Since the bottom of each recess has a wall thickness of 300 micrometers or less, the efficiency of heat conduction from a heat block to the bottom of the chip body is high. Accordingly, a temperature of a liquid in the recesses can be effectively controlled as long as the heat block contacts the bottom of each recess.
The microtiter plates require heat blocks that conform to the shapes of wells in different plates. In the present invention, it is not necessary to use a planar heat block of different types of micro array chip.
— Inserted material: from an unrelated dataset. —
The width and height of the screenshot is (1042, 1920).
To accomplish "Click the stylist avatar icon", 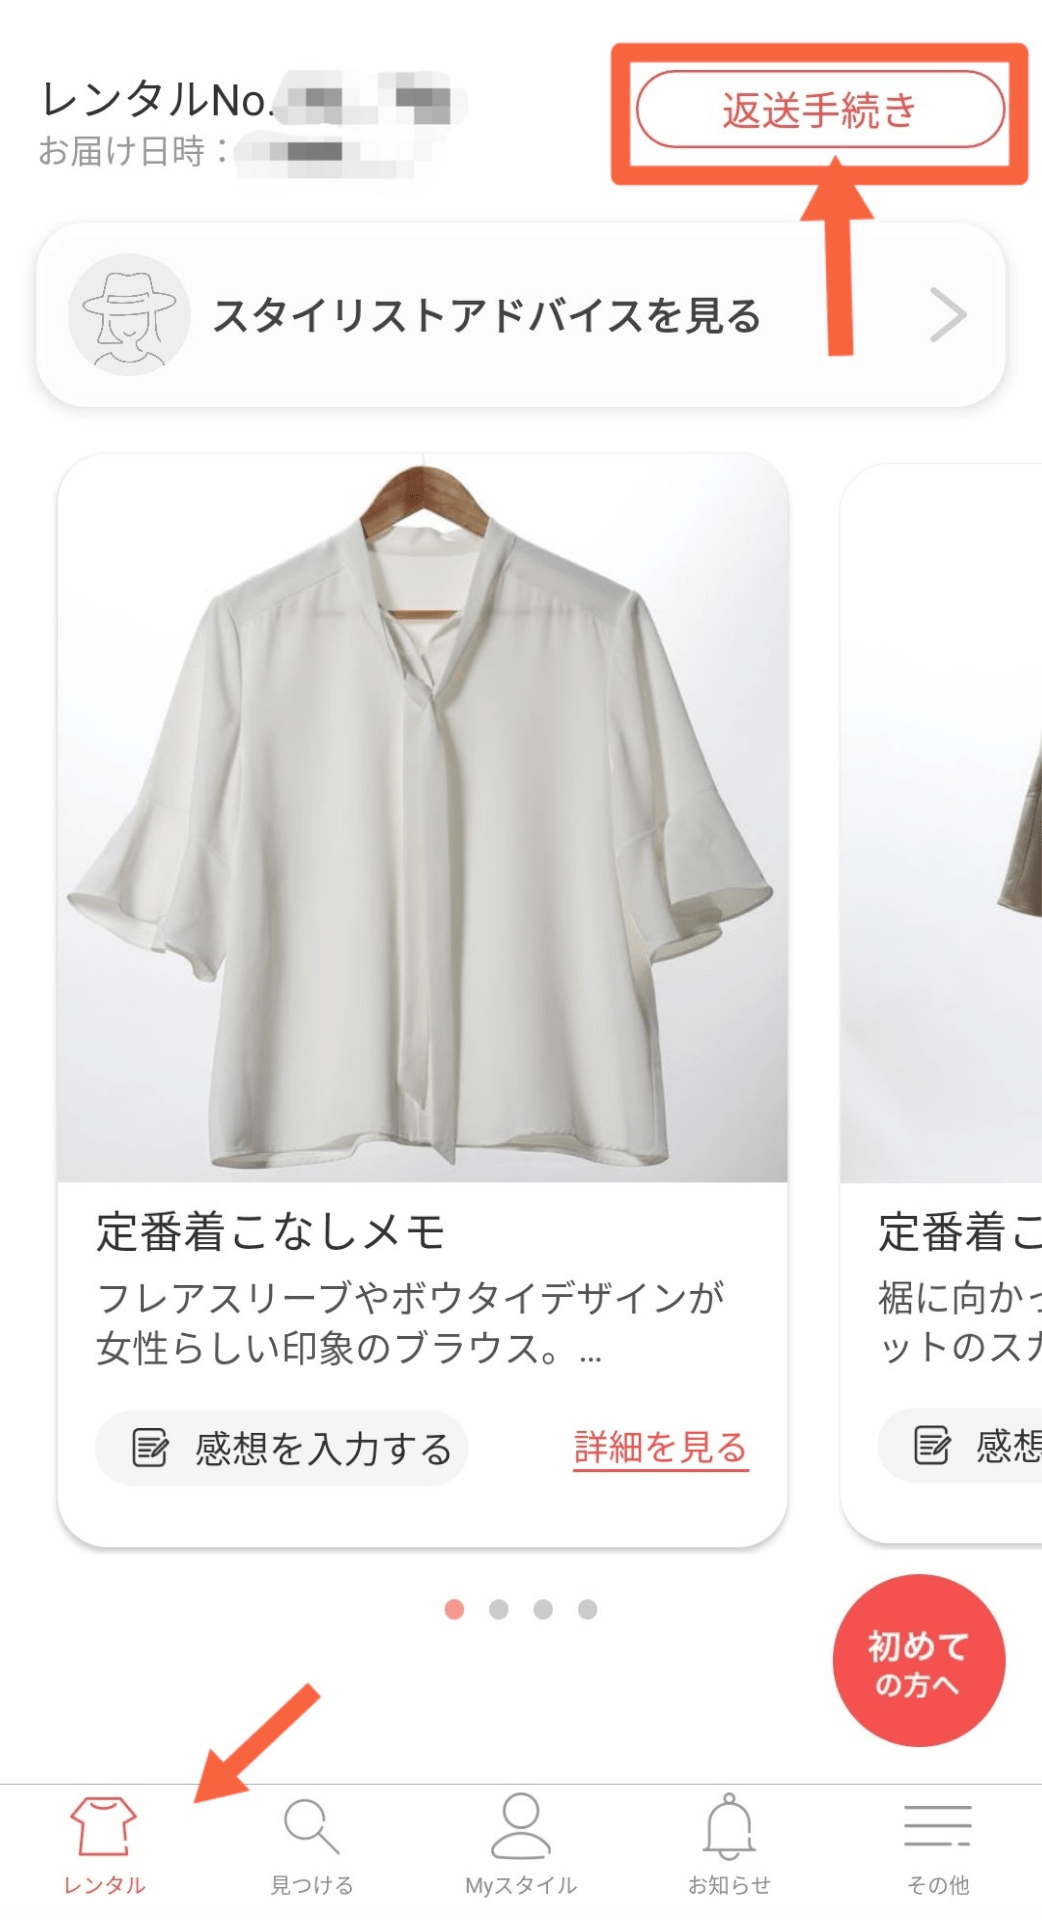I will click(129, 315).
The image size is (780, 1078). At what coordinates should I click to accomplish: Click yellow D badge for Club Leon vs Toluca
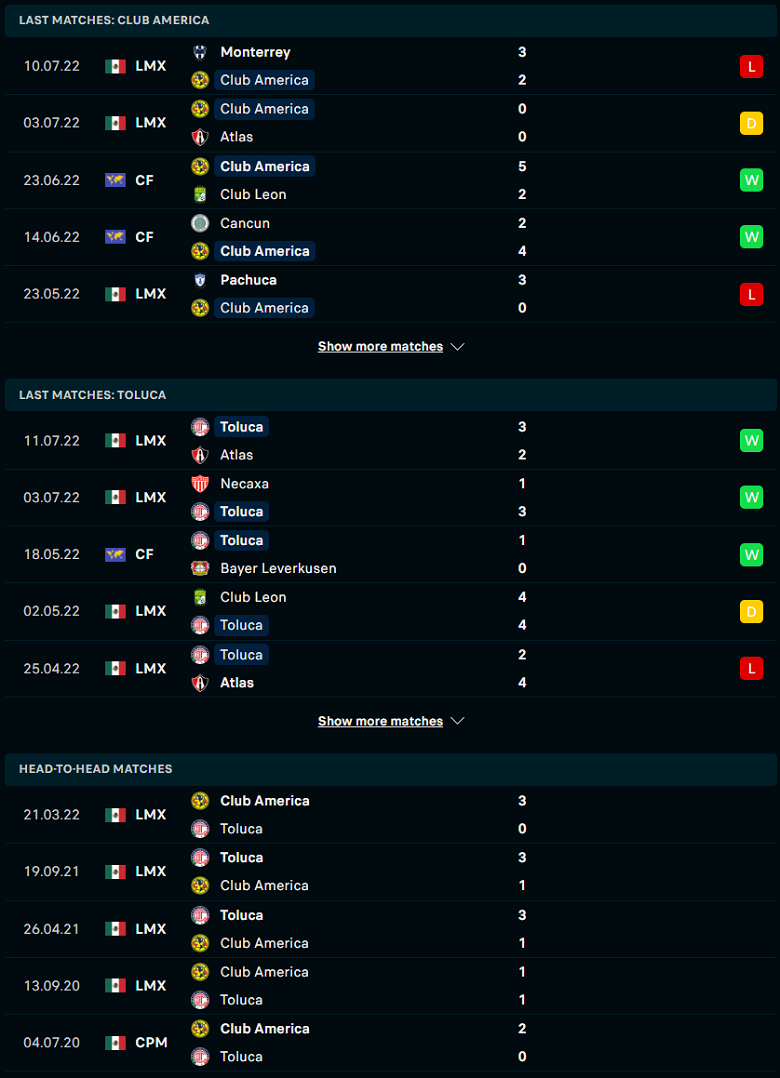point(751,611)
The recesses may be formed in the chip body. Alternatively, due to a small capacity of the recesses, through-holes may be formed in the chip body, and then the openings at the bottom may be closed with a thin film so that the recesses are formed. It has an advantage of facilitating chip production.
In the third aspect of the invention, some recesses are used as reaction vessels and others are used for lowering a heat capacity of the whole micro array chip.
According to the third aspect of the invention, through-holes or recesses may be formed in those areas of the chip body where no recesses are formed to provide reaction spaces. This contributes to lowering a heat capacity of the micro array chip taken as a whole and to enhancing an efficiency of temperature control in each reaction space.
In the forth aspect of the invention, inner surface of the recesses are treated against adherence of in vivo samples.
According to the forth aspect of the invention, since very small amounts of samples are processed, inner surfaces of the recesses are preferably treated against adherence of in vivo samples. This contributes to enhancing the reaction efficiency.
In the fifth aspect of the present invention, a sealing member covers the openings to form closed space in each of the recesses.
According to the fifth aspect of the invention, in the case of performing reaction using a very small amount of sample in reaction vessels, the recesses in the micro array chip are preferably sealed. Accordingly, the reagent concentrations will not vary due to evaporation and the reaction will not stop on account of insufficient mixing. To this end, the micro array chip preferably has a sealing member fitted on the open tops of the recesses to provide a closed space in each of them.
After reaction reagents are injected into the recesses in the chip, the sealing member is applied to the open top of the chip so that the reaction reagents are confined in each of the recesses.
In the six aspect of the invention, the chip body has a protrusion portion around each of the openings, the protrusion portion comes into contact with the sealing member to securely seal the recesses.
Raising the perimeter of the open top of each recess from the surface of the chip body is advantageous for the purpose of ensuring a higher level of airtightness in the openings after they are closed with the sealing member.
It is difficult to heat a liquid in the wells through heat conduction from lateral sides of the chip, so it is preferred to control a temperatures of both the upper and lower surfaces of the chip by the Pettier effect and thereby allow temperature control on the upper surface of the chip.